**Brief:** List the full names of the four people killed in the wrong-way crash, as given in the news article below.

Miami-Dade County

Miami-Dade man in wrong-way crash that killed 4 was on drugs, tests show

The Miami-Dade man accused of killing four California tourists in a horrific wrong-way car crash on Interstate 95 tested positive for marijuana and cocaine, newly released evidence shows.

Prosecutors released Willie Dumel’s toxicology report five months after he allegedly zoomed up the off-ramp while being pursued by an Opa-locka police officer trying to pull him over for a traffic infraction.

Dumel, who suffered broken legs in the crash, is jailed while awaiting trial on four counts of manslaughter and other felonies. So far, Dumel has not been charged with driving under the influence.

The toxicology report, completed by a lab at the University of Miami, showed Dumel’s blood tested positive for the active ingredients in cocaine and marijuana, as well as morphine — which likely was administered at the hospital following the crash.

Dumel’s defense attorney, Andrew Rier, said the toxicology report only shows he had ingested drugs sometime in the days before the crash.

“There is no way for the state to know exactly if they influenced his ability to drive at the time of the accident,” Rier said.

The fiery wreck has drawn scrutiny on Opa-locka police and led to a lawsuit against the department and the officer, Sergio Perez, filed by relatives of the dead tourists.

“If you have someone on drugs, and potentially driving erratically, that’s all the more reason you don’t chase them the wrong way up the entrance of the 95,” said Miami lawyer Edward Blumberg, who is suing Opa-locka police on behalf of two of the victims.

On April 3, Perez — driving a 2013 Chevrolet Suburban — spied Dumel making an apparent illegal right turn at Northwest 143rd Street and 22nd Avenue. According to state troopers, Dumel led him on a high-speed chase, eventually speeding the wrong way on the exit ramp onto the interstate at Ives Dairy Road.

Perez later told his superiors that he broke off the pursuit, although audio from police radio transmissions appears to contradict the claim.

“This guy is all over the road,” Perez told dispatchers, his siren audible in the background. “Now he’s going against traffic on I-95. We’re going northbound in the southbound lanes.”

Dumel plowed into a rental SUV driving south. Killed were Lily-Marie Azarcon, 26, who worked for a Philippines-based real estate developer; her colleague Dennis Ryan Riñon Ortiz, 33; U.S. Navy petty officer 2nd class Albertson Anthony Almase, 31, and his sister, Kristina Angela Almase, 26, a nurse.

The two women were single mothers.

The family of Alberston Almase and Kristina Almase last month filed a wrongful death lawsuit in Miami-Dade against Dumel; the owner of the Suburban, Rodney Barlatier; Opa-locka police and Perez himself.

Perez, according to Opa-locka spokesman David Chiverton, remains on paid administrative leave pending the outcome of an investigation into the officer’s actions.

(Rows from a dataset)
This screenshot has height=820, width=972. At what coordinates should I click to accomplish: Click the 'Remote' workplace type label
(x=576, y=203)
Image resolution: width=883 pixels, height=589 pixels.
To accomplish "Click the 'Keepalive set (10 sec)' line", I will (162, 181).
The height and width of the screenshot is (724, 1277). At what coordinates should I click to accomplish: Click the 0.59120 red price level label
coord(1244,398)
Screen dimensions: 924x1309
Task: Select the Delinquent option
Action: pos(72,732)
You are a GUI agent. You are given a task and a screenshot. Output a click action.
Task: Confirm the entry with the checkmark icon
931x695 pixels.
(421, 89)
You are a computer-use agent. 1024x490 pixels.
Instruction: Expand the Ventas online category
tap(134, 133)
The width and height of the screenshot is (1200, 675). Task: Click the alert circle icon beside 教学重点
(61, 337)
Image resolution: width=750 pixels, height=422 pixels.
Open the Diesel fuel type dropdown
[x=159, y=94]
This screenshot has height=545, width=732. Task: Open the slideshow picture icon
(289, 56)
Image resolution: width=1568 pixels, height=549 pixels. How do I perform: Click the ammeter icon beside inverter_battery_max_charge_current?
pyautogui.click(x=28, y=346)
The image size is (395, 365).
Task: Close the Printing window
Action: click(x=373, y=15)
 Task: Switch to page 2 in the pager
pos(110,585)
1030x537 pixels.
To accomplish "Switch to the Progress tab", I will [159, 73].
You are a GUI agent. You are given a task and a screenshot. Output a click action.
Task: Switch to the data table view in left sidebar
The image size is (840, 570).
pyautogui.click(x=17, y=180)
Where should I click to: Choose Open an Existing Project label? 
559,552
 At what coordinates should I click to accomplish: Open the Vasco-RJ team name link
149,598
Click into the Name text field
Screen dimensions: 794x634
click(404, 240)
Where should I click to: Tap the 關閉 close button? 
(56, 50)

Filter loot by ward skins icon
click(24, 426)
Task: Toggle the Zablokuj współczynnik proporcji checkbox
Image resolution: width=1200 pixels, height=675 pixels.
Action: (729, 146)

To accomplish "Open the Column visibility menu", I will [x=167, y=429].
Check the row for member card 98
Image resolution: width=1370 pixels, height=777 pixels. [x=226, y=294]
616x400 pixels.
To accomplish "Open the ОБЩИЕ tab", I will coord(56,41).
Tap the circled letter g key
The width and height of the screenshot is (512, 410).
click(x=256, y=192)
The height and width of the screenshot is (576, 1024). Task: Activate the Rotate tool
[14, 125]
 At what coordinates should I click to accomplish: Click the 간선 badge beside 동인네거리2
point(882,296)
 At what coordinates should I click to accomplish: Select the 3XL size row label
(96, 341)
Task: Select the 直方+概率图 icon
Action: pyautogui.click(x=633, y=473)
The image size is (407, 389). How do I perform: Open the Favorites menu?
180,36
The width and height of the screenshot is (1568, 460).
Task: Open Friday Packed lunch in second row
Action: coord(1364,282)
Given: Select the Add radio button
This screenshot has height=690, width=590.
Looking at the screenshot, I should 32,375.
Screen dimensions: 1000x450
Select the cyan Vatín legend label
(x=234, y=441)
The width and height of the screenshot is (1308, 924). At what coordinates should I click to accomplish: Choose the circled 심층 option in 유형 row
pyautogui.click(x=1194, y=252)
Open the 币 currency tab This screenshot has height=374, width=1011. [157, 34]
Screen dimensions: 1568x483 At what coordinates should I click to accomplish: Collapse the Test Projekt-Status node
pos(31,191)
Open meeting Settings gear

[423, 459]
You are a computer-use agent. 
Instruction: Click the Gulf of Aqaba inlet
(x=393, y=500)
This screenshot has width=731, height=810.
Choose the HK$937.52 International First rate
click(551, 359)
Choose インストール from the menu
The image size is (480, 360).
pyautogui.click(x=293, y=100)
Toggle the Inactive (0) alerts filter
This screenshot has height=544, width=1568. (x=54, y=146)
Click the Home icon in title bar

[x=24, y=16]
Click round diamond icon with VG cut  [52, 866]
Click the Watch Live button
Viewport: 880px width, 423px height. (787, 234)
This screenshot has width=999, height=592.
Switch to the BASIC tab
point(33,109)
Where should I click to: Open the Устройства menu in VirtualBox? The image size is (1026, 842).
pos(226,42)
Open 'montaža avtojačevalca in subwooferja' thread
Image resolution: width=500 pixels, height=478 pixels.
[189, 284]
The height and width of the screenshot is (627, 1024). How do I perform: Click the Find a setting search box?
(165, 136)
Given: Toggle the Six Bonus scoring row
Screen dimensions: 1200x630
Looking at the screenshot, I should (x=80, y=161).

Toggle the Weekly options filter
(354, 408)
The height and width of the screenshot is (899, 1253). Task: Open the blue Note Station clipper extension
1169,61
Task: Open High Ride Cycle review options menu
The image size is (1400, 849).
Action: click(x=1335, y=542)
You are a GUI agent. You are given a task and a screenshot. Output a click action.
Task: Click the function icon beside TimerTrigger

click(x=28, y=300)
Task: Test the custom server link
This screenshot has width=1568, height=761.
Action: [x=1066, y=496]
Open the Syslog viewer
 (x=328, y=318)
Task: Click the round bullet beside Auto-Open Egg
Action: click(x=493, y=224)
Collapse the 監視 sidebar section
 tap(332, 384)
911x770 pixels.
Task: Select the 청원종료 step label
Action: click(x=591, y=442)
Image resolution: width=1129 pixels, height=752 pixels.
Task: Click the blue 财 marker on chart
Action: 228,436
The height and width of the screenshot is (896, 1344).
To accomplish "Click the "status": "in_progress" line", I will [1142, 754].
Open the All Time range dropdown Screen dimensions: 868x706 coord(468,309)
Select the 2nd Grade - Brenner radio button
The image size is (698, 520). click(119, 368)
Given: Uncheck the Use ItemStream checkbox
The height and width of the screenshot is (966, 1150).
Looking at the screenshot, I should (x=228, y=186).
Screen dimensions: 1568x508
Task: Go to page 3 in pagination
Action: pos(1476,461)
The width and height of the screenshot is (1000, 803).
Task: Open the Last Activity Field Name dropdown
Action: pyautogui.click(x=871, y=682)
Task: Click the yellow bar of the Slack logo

**Solution for this problem:**
Lily-Marie Azarcon
Dennis Ryan Riñon Ortiz
Albertson Anthony Almase
Kristina Angela Almase